Tuesday, May 11, 2010

OMG...

...Britain, once again, has a Tory PM. Despite the seeming inevitability of it, despite the surprises of the past five days, despite the economic mess that Cameron inherits and the platitudes to progressivism he espouses, I can't help but feel slightly shell-shocked by this news. I'm can't help but feel that this doesn't bode particularly well for the next few years. I guess that even though the political tribalism that once ran so thick through my veins may have waned over the years and was no longer able to show its face at the last election, the visceral hatred I felt over the government I grew up under still echoes down the years.

Hold on folks, we might be in for a bit of a rough ride. Fingers crossed that those yellows in the pending Cabinet will manage to rein in some of the wilder blue tendencies. Perhaps if it results in a fairer voting system and a more electable Labour Party in the longer term, it'll end up having been a bullet worth biting.

Perhaps...

Friday, May 07, 2010

Well and truly hung


Standing in my polling booth, the space where the white noise in my head that had been the huge quandry over who to vote for in Britain's 2010 General Election finally dissipated and I was left with nothing but five boxes and a stubby pencil in my hand. The waiting was over and there was nothing left to do but pick one of them to scrawl my two-lined endorsement into. Weeks of weighing up the pros and cons of a multitude of scenarios came down to 'Damn it, just pick one'.

So pick one I did. It wasn't one I'd ever picked before, but then this was that kind of election. It didn't produce the outcome that my vote was intended to produce either, and I awoke to the decidedly unpleasant feeling of learning that a Tory MP had been elected in my constituency - like hitting the morning alarm only to find that I'd grown a large, semi-permanent cyst while I slept - but then my neighbouring constituency elected the country's first Green Party MP to counter it.

The country that I somewhat reluctantly returned to about two years ago, having previously left it behind in disgust at its imperial revivalism between the Tigris and Euphrates, now faces a future that is currently anyone's guess. And for once, that's probably a good thing. It means that of the pros and cons that careered round my skull whilst I struggled over which box to drop my cross into, there are still possibilities for good things to come of all this mess and uncertainty.

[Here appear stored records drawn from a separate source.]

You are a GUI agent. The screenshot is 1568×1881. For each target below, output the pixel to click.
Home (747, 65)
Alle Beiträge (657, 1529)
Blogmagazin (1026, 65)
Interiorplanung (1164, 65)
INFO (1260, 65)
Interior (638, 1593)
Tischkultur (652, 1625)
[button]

It could all still go horribly, horribly wrong. Then again, one has to hold out for the (admittedly slim) possibility of the respective political leaders of this country realising that for once, none of them actually has a total mandate to do whatever they like. It's about time that the political class acted in a manner that represented the plurality of voices that this country speaks in. That can surely be best approached if the duopolic strangehold that Britain has been held in for much of the last century is shaken off and a new way of working cooperatively is embraced.

Easier said than done, but when the old ways have broken down it's generally either new ways or further breakdown.

***

I'd have loved to have spent far more time in this space adding my own commentary on the peculiarities of the past month, but the workload has been pretty insane recently. I'm now teaching both English and IT, which has required getting to know two new courses at the same time, picking up new Excel skills in order to be able to teach one of them, plus the headlong rush towards the end of my DELTA course - a final observed lesson, watched by an assessor from Cambridge, and the build up to the exam in June.

Would equally love to get my teeth into the Brighton Festival a little more too, but circumstances are as they are. Still, got tickets booked for a Tony Allen/Afrobeat night and a live recreation of both 'Sgt Pepper' and 'Pet Sounds' to check out before the festival slips away entirely.

Readers, the intention to give you more and more often is there. I just ask for your patience in return!